Por si só sua nomeação já se apresenta como um marco histórico no que diz respeito às dinâmicas raciais nos Estados Unidos. Ao resgatar seu histórico como promotora, Harris fez da histórica injustiça racial no país o principal ponto focal de seu discurso, reconhecendo e pontuando com clareza a importância da questão racial em sua nomeação. Não faltaram críticas a Donald Trump, acusando o atual presidente de fazer uso político de tragédias nacionais. Historicamente uma figura marginalizada na campanha de Hillay em 2016, a atual candidata à vice-presidência demonstrou corresponder à parte da ponte entre as diferentes gerações de democratas, sobre a qual Joe Biden havia feito menção semanas atrás.

O discurso final de Biden

Provavelmente o momento de maior destaque desses quatro dias de convenção foi o discurso de aceitação da nomeação por parte de Joe Biden no último dia do DNC. Se antes a estratégia de esconder Biden ao longo da campanha era a mais usual e confortável, após seu último discurso, os democratas estão em um caminho sem volta. Biden demonstrou ser o oposto do que as caricaturas republicanas o desenhavam. Mais assertivo, claro e preparado, o discurso de Biden se assemelhou mais com um discurso de um presidente já eleito no Salão Oval, buscando mais liderar do que se apresentar como um candidato democrata. Diferenciou-se constantemente de Trump, evidenciando as habilidades e qualificações que lhe faltaram nos últimos quatro anos, e citou a fala infame do republicano ao se referir a manifestantes supremacistas brancos nos protesto de Charlottesville, em 2017.

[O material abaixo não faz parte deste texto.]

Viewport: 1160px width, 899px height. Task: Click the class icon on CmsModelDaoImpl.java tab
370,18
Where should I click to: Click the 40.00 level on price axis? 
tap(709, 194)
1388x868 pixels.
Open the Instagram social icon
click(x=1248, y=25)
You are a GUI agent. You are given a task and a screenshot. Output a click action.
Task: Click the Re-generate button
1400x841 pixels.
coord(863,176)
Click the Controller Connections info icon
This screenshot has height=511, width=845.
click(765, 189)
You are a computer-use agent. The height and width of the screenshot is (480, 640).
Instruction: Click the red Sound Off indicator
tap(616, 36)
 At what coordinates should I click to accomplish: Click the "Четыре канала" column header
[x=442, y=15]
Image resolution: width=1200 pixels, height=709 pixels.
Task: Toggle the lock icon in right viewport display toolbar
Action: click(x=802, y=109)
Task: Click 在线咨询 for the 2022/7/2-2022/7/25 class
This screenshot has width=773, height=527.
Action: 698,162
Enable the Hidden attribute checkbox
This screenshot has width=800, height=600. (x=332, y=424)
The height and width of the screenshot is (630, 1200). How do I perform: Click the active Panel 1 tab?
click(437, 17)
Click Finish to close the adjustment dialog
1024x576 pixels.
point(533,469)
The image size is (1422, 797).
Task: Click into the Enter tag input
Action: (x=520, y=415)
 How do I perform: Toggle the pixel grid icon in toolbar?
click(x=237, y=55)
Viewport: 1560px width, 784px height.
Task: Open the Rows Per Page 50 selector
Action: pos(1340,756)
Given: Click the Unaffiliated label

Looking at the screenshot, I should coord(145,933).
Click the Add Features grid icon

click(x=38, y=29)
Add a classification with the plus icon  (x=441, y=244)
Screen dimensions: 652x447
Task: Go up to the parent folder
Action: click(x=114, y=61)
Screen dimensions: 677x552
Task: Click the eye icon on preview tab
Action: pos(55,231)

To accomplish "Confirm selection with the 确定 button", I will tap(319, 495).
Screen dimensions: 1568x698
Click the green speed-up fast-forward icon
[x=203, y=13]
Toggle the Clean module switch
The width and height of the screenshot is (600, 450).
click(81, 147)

Em meio a uma crise global de saúde, Joe Biden consegue deixar a convenção com sua imagem política, de certa forma, revigorada. Certos vícios e inconsistências em sua trajetória política ainda serão resgatados ao longo da corrida eleitoral e dos debates presidenciais. Dada oficialmente a largada eleitoral, cabe observar se a força política de Biden consolidada nos últimos dias não se dissipará frente à máquina de campanha de Donald Trump.


* Revisão: Tatiana Teixeira

** Este artigo não reflete, necessariamente, a opinião do Núcleo de Estudos e Análises Internacionais (NEAI) ou do Instituto de Políticas Públicas e Relações Internacionais (IPPRI/UNESP)”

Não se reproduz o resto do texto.